GTA 6 zielt auf 30 FPS - und eine PS5 Pro ändert daran wohl nichts
Rockstar peilt für GTA 6 auf Konsolen vorerst 30 FPS an und hat noch immer nicht entschieden, ob es überhaupt einen 60-FPS-Modus gibt. Bevor jemand auf eine Pro spart, lohnt sich der Blick darauf, warum mehr Geld hier fast sicher keine zusätzlichen Bilder kauft.
Jakov Mikelić
Sunday, August 30, 2026

Bevor ihr anfangt, für eine PS5 Pro zu budgetieren, lest das hier bitte in Ruhe. Rockstar peilt für GTA 6 auf Konsolen vorerst 30 FPS an und räumt selbst ein, noch nicht festgelegt zu haben, ob es zum Launch einen 60-FPS-Performance-Modus geben wird - oder überhaupt jemals.
Das so spät noch offenzulassen ist ungewöhnlich, und es sagt einiges darüber aus, wie knapp die Reserven bei diesem Spiel sind.
Digital Foundry hat das ausführliche Gameplay-Material auseinandergenommen und war durchaus angetan. Die PS5-Aufnahme sieht nach nativen 1440p aus, die stabile, sauber verteilte 30 FPS halten, mit nur gelegentlichen Aussetzern einzelner Bilder. Der übliche Vorbehalt gilt: Der Trailer selbst ist ein 30-FPS-Video, alles Schlechtere würde darin schlicht nicht sichtbar.
Mehr Geld bringt hier keine zusätzlichen Bilder
Jetzt zum Teil, der euren Geldbeutel betrifft. Der Reflex liegt nahe - wenn die Basiskonsole bei 30 festhängt, liefert die Pro doch sicher 60. Ziemlich sicher tut sie das nicht.

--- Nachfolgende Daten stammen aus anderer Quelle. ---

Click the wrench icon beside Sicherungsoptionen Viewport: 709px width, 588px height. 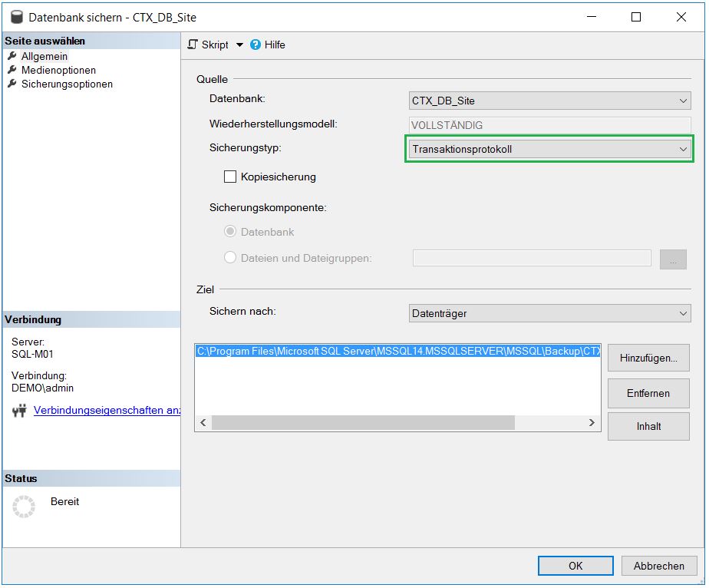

Die Pro ist ein Grafik-Upgrade. Schnellere GPU, besseres Raytracing, PSSR-Upscaling. Der Prozessor wurde kaum angefasst, Digital Foundry beziffert den Unterschied auf ungefähr sieben Prozent. Ein Spiel, das auf dichtem Verkehr, großen Menschenmengen, Physik und Simulation gleichzeitig aufbaut, ist ein CPU-Problem, kein GPU-Problem. Sieben Prozent bringen euch nicht von 30 auf 60. Sie bringen euch auf 32. Das realistischste Szenario, über das ernsthaft geredet wird, ist ein 40-FPS-Modus auf einem 120-Hz-Display, und selbst das ist nicht zugesagt.
Ehrlich gelesen heißt das: Eine Pro lässt GTA 6 sauberer aussehen. Flüssiger anfühlen wird es sich nicht in der Art, für die die meisten Käufer glauben zu bezahlen.
Dieser Unterschied wiegt bei uns in der Region schwerer als in reicheren Märkten. Ein Konsolen-Upgrade ist hier für viele Haushalte eine Sparentscheidung über Monate und kein Impulskauf, und "hol dir die Pro wegen GTA" ist genau der Satz, der sich in Gruppenchats verbreitet, ohne dass jemand das technische Kleingedruckte liest.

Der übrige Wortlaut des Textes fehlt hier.